課題.
下の記録のうち、文字列「This」を含む行がいくつあるかを答えよ。答えは数だけを書くこと。

保存された行.

━━━━━━

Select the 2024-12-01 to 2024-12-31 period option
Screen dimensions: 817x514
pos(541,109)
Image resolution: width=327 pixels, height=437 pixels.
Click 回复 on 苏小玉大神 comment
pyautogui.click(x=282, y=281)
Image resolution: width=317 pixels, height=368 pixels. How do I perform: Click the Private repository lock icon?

━━━━━━

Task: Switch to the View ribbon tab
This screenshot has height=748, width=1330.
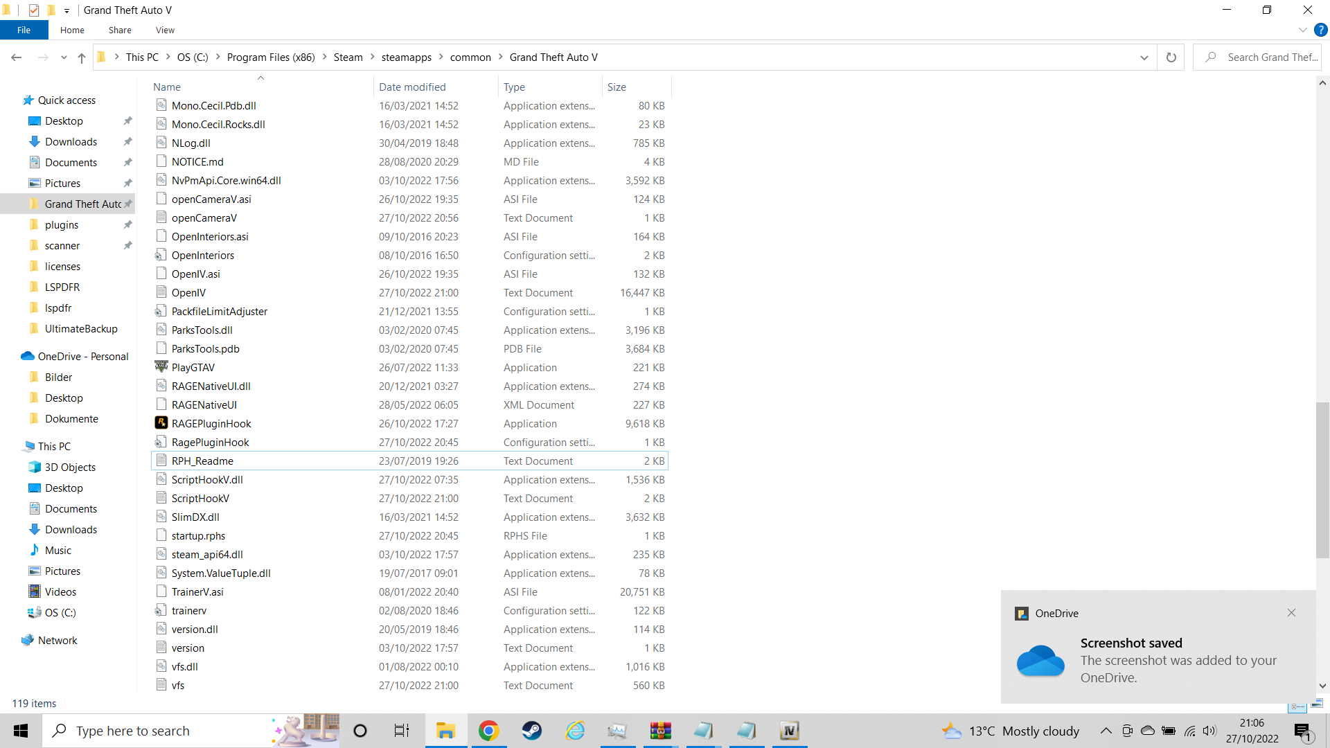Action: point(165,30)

━━━━━━

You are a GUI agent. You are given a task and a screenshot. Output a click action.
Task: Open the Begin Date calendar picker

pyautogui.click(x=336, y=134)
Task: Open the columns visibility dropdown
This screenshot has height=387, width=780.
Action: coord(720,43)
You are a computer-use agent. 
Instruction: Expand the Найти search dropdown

━━━━━━

解答出力.
2